● **Problem statement**
Quote the data word for word, starting at the line that contains "Where should I" and ending at the line that contains "Action: coord(364,178)". Leave the pictures out of your answer.

● **Element lookup records**
########

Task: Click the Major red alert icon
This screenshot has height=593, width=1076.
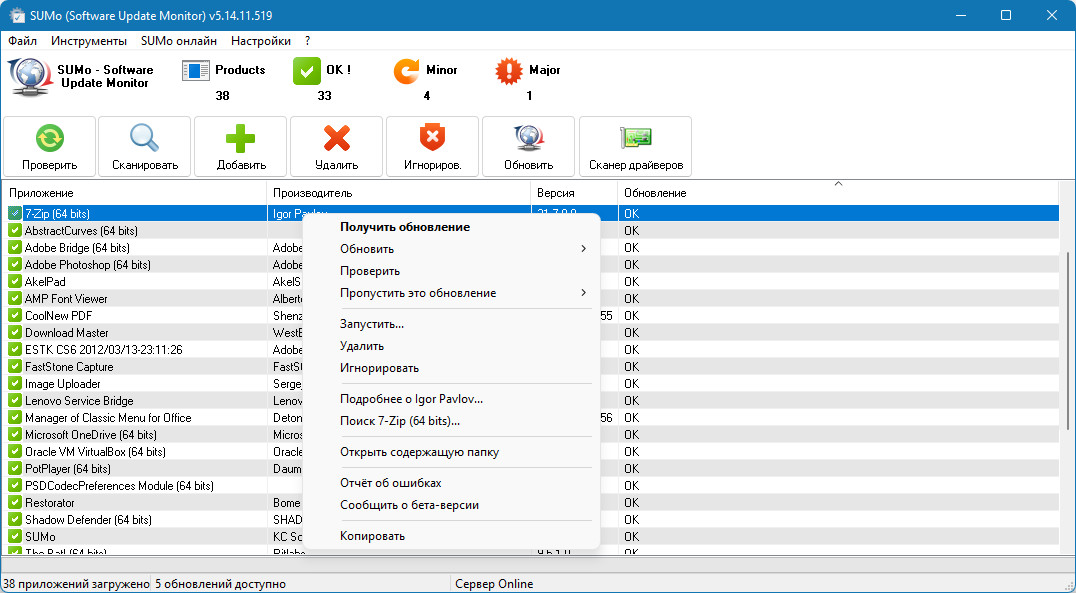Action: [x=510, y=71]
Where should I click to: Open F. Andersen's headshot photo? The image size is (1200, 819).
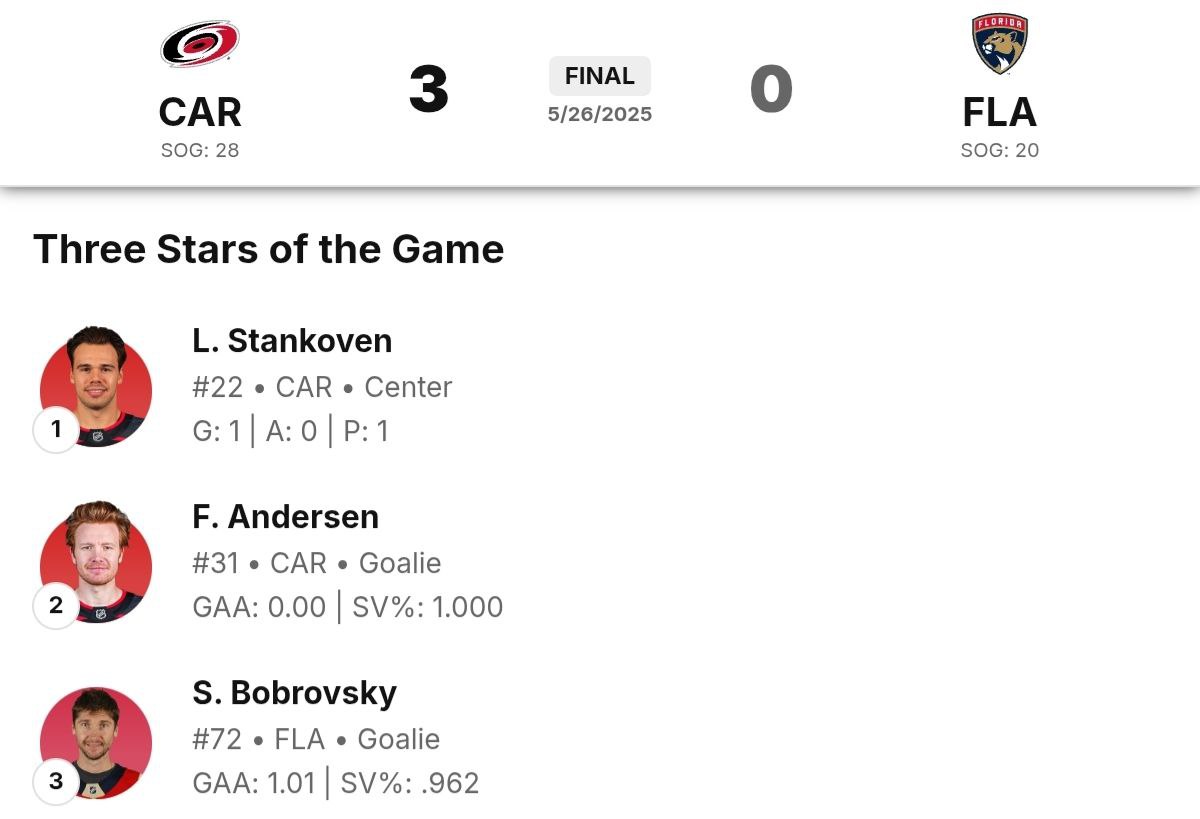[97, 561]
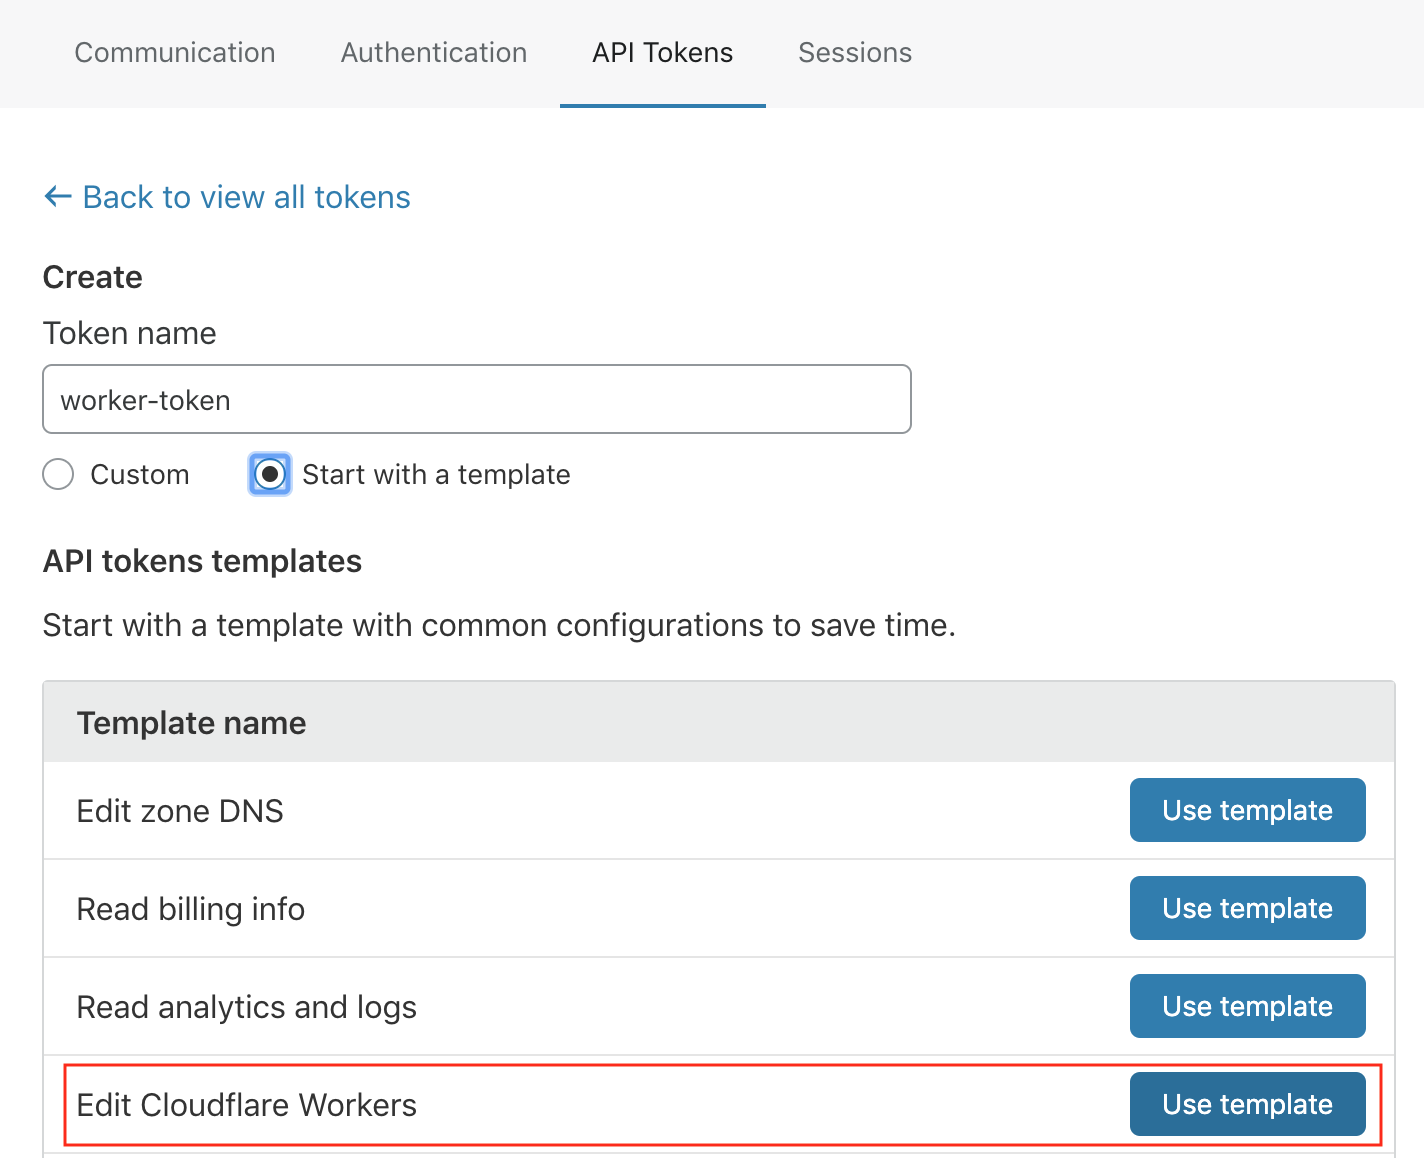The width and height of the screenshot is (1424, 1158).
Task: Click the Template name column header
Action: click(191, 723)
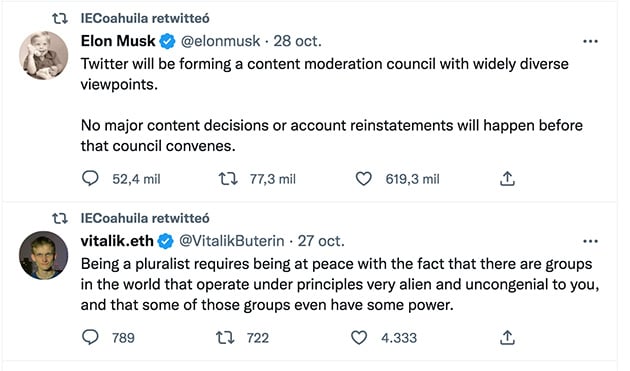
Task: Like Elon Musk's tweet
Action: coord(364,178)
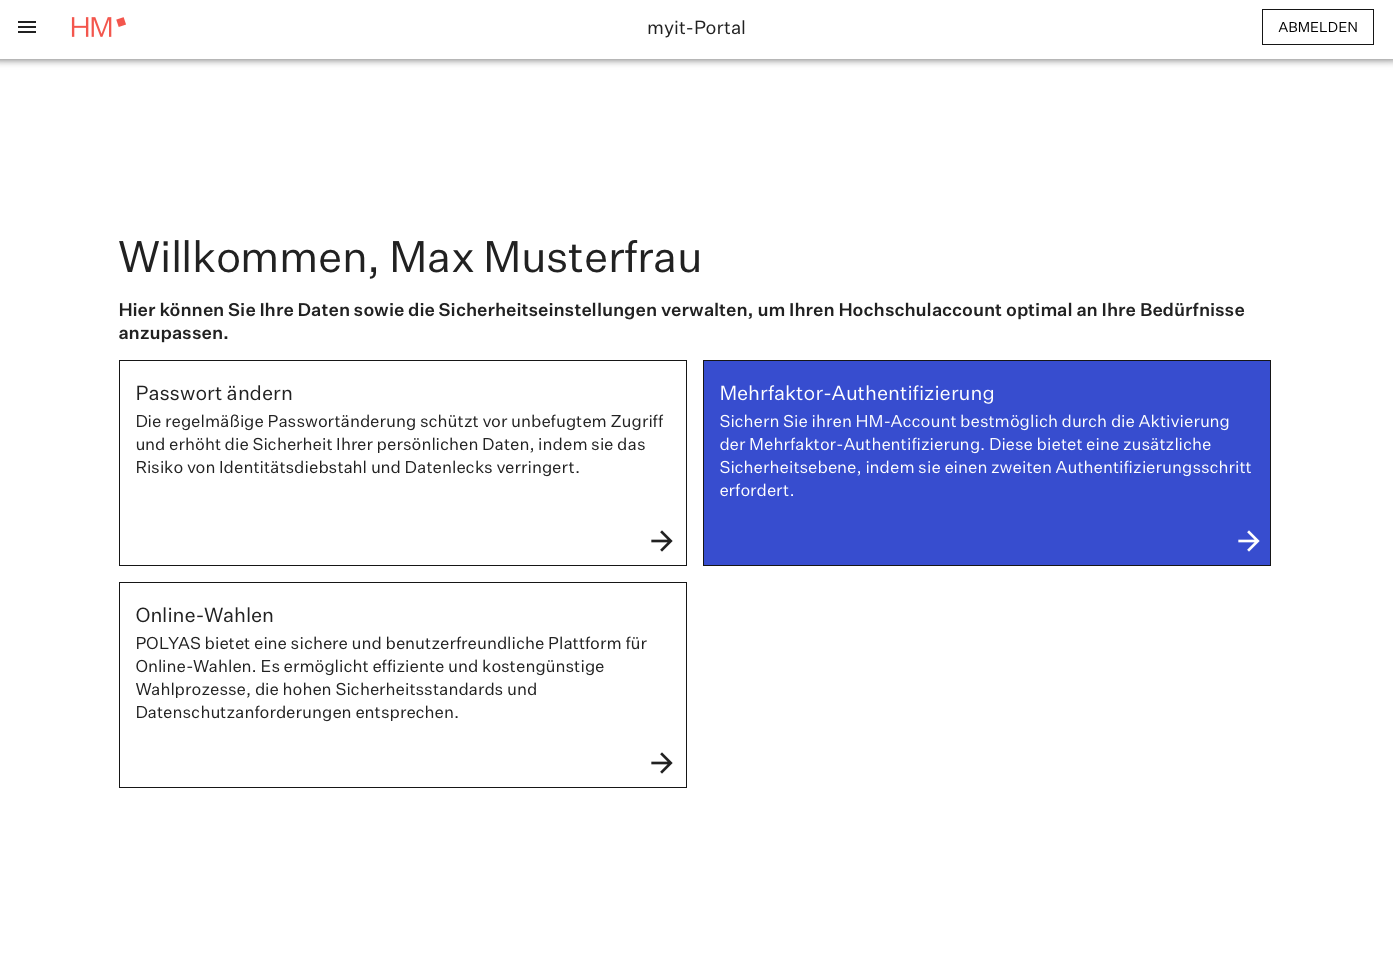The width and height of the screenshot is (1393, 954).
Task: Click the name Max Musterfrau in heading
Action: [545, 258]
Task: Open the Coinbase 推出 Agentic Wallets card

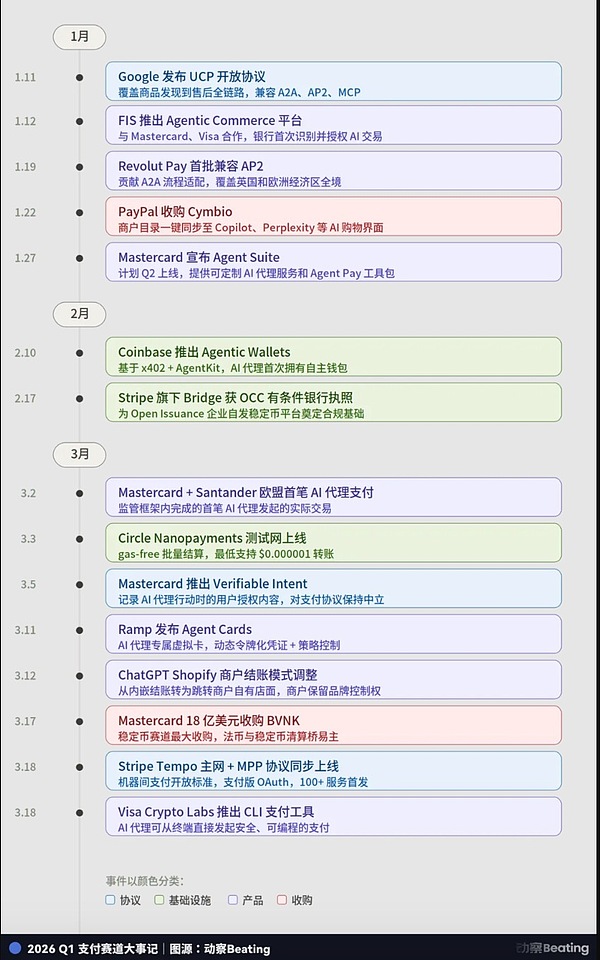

########

● **Worked solution**
Where should I click to: Open F. Andersen's headshot photo? The image size is (1200, 819).
[97, 561]
The width and height of the screenshot is (1424, 1158).
Task: Click the Template name column header
Action: click(191, 723)
Task: Like Elon Musk's tweet
Action: coord(364,178)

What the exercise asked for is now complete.